The Condominium Phenomenon

It has been nearly 30 years since I first became involved in the representation of a condominium association that was confronted with construction defect issues. That case was litigated for several years, and eventually grew to engulfing a multitude of parties, including developer entities, the general contractor, design professionals, engineers, numerous subcontractors and suppliers, and all of their law firms and insurers. It ultimately resulted in a resolution that allowed the condominium to repair the significant deficiencies in the exterior envelope of their high-rise building. Since that time, condominium construction defect matters have come to constitute the majority of my work. This has resulted from two phenomena: The first has been the explosion of condominium development since the 1980s, with the wide acceptance of the condo as a desired form of housing. The second is the nature of residential construction and its tight profit margins, in which inspection, supervision and coordination of trades are often the first casualties of budget constraints.

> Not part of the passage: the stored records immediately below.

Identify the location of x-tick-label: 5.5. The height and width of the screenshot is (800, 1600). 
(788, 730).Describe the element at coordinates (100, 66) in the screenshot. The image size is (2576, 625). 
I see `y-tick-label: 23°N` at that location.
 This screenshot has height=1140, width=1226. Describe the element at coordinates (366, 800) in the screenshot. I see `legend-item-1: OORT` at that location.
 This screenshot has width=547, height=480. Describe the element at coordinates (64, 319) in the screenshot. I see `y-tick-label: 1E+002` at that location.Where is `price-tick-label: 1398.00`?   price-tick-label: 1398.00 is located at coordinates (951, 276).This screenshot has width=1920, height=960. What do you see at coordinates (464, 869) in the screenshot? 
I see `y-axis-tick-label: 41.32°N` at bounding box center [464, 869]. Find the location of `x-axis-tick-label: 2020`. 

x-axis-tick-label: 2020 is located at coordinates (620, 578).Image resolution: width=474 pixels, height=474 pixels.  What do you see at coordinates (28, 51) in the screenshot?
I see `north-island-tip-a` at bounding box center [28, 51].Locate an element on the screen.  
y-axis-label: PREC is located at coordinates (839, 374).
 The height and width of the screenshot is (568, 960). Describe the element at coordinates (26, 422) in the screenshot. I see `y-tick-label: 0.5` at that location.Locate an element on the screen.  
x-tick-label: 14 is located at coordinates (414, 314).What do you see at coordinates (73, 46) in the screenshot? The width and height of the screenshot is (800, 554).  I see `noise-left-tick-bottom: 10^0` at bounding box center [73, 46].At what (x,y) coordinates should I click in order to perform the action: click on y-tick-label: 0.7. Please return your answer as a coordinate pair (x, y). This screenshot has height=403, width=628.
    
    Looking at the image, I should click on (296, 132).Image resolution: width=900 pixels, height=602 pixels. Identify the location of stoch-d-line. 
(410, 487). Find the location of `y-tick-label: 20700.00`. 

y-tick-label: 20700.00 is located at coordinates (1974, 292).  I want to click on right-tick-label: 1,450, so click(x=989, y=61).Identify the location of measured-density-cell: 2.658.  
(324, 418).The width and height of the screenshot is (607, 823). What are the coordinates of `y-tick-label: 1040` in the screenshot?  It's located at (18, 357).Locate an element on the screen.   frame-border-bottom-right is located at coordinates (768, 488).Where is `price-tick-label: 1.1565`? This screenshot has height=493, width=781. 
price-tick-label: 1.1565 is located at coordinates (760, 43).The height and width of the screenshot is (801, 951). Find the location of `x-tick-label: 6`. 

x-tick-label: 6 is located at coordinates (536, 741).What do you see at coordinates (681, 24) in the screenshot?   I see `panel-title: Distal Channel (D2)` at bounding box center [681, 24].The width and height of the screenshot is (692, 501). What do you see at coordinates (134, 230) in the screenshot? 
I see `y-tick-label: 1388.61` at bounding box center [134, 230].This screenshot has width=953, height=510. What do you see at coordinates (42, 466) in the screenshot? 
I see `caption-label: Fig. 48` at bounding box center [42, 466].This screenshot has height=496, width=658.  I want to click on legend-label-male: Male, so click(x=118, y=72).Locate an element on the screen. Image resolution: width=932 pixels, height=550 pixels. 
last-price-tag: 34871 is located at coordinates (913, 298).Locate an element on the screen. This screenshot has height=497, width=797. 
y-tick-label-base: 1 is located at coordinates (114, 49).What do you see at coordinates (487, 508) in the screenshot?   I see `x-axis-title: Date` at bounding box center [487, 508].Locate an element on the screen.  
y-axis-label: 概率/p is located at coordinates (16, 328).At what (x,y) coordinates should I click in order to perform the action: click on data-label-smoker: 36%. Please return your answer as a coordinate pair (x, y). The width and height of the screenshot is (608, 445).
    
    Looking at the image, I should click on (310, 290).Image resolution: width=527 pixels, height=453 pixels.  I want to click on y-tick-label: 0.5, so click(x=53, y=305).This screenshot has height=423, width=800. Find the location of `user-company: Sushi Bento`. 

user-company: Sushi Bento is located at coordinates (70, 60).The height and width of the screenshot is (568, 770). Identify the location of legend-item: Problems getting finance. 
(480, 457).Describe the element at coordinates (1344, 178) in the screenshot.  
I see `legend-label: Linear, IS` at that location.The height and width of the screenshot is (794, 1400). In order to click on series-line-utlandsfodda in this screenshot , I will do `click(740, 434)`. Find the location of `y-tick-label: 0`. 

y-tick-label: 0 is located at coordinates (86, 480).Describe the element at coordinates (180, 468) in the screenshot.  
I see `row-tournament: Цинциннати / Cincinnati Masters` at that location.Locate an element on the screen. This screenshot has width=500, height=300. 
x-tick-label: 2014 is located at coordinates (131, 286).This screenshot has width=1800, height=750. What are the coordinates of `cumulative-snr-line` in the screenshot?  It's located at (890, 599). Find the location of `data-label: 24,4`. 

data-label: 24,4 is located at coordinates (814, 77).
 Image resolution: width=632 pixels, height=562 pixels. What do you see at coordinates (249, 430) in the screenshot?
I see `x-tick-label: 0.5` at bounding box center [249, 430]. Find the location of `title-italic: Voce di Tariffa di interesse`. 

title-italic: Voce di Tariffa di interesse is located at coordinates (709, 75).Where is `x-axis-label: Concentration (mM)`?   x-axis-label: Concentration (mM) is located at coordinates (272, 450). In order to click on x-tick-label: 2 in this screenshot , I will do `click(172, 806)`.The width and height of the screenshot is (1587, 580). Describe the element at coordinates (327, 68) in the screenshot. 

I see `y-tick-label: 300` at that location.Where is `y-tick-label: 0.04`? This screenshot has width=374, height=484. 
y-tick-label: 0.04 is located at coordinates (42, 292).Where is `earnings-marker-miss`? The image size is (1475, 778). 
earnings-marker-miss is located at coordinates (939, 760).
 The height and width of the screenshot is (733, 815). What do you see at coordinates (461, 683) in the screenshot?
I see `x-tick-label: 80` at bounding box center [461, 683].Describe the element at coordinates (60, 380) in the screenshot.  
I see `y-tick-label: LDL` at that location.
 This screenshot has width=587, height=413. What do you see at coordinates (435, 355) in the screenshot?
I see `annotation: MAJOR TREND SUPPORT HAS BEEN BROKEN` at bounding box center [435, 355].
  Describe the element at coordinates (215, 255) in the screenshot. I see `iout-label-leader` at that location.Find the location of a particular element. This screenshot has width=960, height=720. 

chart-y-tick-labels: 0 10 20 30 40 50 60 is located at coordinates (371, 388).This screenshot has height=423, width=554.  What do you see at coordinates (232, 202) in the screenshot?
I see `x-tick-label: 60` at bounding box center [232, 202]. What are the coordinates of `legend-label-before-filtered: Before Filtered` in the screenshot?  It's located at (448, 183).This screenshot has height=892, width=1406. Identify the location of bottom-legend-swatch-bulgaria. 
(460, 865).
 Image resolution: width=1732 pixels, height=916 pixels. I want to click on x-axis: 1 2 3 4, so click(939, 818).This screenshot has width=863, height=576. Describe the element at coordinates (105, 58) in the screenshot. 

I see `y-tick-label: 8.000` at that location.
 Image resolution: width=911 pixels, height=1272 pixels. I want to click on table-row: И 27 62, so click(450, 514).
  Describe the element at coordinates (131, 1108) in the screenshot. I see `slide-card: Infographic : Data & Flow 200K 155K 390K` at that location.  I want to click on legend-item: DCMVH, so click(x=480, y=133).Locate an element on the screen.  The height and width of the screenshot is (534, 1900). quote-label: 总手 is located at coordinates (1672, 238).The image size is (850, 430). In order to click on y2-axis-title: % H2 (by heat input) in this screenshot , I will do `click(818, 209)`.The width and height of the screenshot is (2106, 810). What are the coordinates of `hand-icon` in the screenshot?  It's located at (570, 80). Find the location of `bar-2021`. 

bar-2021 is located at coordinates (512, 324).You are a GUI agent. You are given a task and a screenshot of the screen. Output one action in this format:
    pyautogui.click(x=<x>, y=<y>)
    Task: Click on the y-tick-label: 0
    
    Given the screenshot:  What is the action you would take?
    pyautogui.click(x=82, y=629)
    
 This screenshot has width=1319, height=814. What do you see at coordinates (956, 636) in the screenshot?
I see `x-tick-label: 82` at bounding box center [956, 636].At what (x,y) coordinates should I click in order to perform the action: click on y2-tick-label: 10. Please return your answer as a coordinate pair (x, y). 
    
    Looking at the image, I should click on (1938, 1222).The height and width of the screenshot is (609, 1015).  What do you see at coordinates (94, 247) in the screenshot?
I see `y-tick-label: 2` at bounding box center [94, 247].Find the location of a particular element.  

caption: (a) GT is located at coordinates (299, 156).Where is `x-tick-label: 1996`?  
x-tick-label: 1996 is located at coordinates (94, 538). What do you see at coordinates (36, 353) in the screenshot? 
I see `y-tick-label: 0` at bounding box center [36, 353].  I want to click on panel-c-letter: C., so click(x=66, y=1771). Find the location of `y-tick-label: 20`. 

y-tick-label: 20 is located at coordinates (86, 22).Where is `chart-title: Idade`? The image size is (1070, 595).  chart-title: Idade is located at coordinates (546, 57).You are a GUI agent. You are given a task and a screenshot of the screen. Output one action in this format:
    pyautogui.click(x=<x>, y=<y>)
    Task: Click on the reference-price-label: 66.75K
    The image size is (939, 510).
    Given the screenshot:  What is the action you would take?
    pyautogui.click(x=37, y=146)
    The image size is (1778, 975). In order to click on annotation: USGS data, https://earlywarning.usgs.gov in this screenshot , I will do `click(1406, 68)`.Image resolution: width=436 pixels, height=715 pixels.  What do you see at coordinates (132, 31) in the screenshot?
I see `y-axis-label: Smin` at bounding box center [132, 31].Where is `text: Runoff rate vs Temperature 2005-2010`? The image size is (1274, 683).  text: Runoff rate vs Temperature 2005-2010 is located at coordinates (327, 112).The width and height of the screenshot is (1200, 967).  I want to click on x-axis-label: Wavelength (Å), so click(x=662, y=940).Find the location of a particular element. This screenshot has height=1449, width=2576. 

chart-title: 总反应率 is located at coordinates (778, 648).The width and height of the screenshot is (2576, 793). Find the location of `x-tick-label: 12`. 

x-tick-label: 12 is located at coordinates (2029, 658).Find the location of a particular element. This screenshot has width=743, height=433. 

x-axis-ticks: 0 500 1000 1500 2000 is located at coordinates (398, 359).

In the years since that first construction defect case, I have litigated, and tried many more equally complex matters, and have resolved still more by other means of dispute resolution. Because condominiums are usually large multi-family housing complexes, they are much more like commercial buildings than they are typical housing, and the impact of design and construction issues are multiplied by the sheer size of the project. As a result, the consequences of failure to act diligently and properly have the potential to be enormous and prohibitively expensive.

This blog is devoted to the things that I have learned from these experiences that can benefit condominium owners, homeowner associations, and property managers in dealing with their ownership and maintenance responsibilities, as well as the means by which developers, designers, builders, and contractors can produce residential projects that do not become a source of liability and unhappy customers. I look forward to our discussions.